Le syndicat des copropriétaires produit les appels de provisions sur charges courantes et fonds de travaux pour les périodes des 1er janvier, 1er avril et 1er juillet 2025 qui s’élèvent à 1.022,86 euros chacune. Il produit également le procès-verbal d’assemblée générale ordinaire du 03 juillet 2024 qui a notamment voté à l’unanimité le budget prévisionnel pour l’exercice du 01 octobre 2024 au 30 septembre 2025 à la somme de 297.000 euros et autorisé le syndic à procéder aux appels provisionnels à proportion du ¼ du budget voté, le 1er jour de chaque trimestre.
En conséquence, il conviendra de condamner Monsieur [E] [F] à payer au Syndicat des copropriétaires de l’immeuble Résidence [8] représenté par son syndic la SASU CAMILLERI GESTION la somme de 3.068,58 euros à titre de provision des charges de copropriété non encore échues, relative aux trois premiers trimestres de 2025, avec intérêts légaux à compter de l’assignation.
Sur la demande de dommages et intérêts
En l’état des versements réguliers de Monsieur [F], le syndicat s’est désisté de sa demande en dommages et intérêts lors de l’audience du 28 novembre 2024. Il n’y a donc plus lieu de statuer sur cette demande.
Sur les demandes accessoires
Sur l’exécution provisoire.
Le décret du 11 décembre 2019 réformant la procédure civile instaure en son article 3 le principe de l’exécution provisoire. Ainsi, l’article 514 du code de procédure civile dispose que “les décisions de première instance sont, de droit, exécutoires à titre provisoire à moins que la loi ou la décision rendue n’en dispose autrement”. Cet article précise que le juge peut écarter l’exécution provisoire par une décision motivée, s’il estime qu’elle est incompatible avec la nature de l’affaire.

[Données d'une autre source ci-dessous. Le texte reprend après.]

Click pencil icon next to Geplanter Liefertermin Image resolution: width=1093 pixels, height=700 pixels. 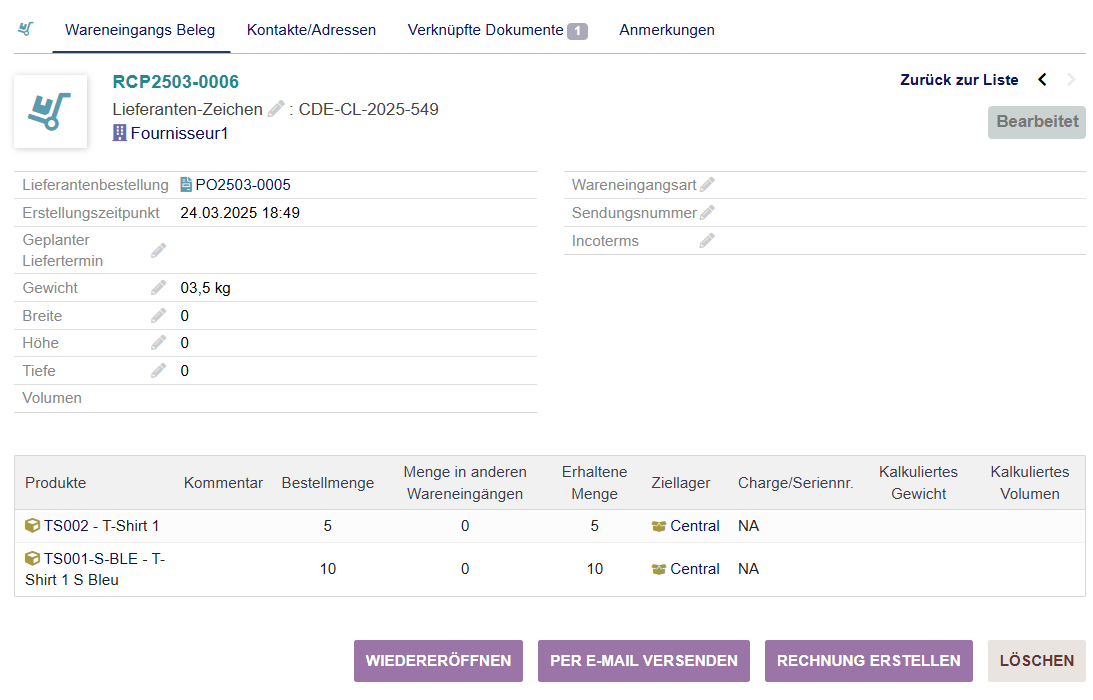click(158, 250)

Selon l’article 55 de ce même décret, par dérogation, les dispositions de l’article 3 s’appliquent aux instances introduites devant les juridictions du 1er degré à compter du 1er janvier 2020.
Il y a lieu d’ordonner l’exécution provisoire qui est en l’espèce de droit.

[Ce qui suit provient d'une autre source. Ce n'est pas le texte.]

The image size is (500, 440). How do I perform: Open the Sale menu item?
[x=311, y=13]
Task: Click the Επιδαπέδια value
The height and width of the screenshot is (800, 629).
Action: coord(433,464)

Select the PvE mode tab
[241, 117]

Sur l’article 700 du Code de procédure civile.
Lors de l’audience du 28 novembre 2024, le syndicat a renoncé à sa demande d’article 700, de telle sorte qu’il n’y a plus lieu de statuer de ce chef.
Sur les dépens
Aux termes de l’article 696 du code de procédure civile, “la partie perdante est condamnée aux dépens, à moins que le juge, par décision motivée, n’en mette la totalité ou une fraction à la charge d’une autre partie”.
En l’espèce, Monsieur [E] [F] succombant, supportera les dépens conformément à l’article 696 du Code de procédure civile.
PAR CES MOTIFS
Le tribunal, statuant publiquement, par jugement réputé contradictoire, rendu par mise à disposition au greffe, en premier ressort,
CONDAMNE Monsieur [E] [F] à payer au Syndicat des copropriétaires de l’immeuble Résidence [Adresse 9] représenté par son syndic la SASU CAMILLERI GESTION :
La somme de 5.139,27 euros au titre des charges échues avec intérêts au taux légal à compter de la mise en demeure du 03 juillet 2024 ;La somme de 3.068,58 euros à titre de provision des charges de copropriété non encore échues, relative aux trois premiers trimestres de 2025 avec intérêts au taux légal à compter de l’assignation ; CONDAMNE Monsieur [E] [F] aux entiers dépens ;
RAPPELLE que l’exécution provisoire de la présente décision est en l’espèce de droit.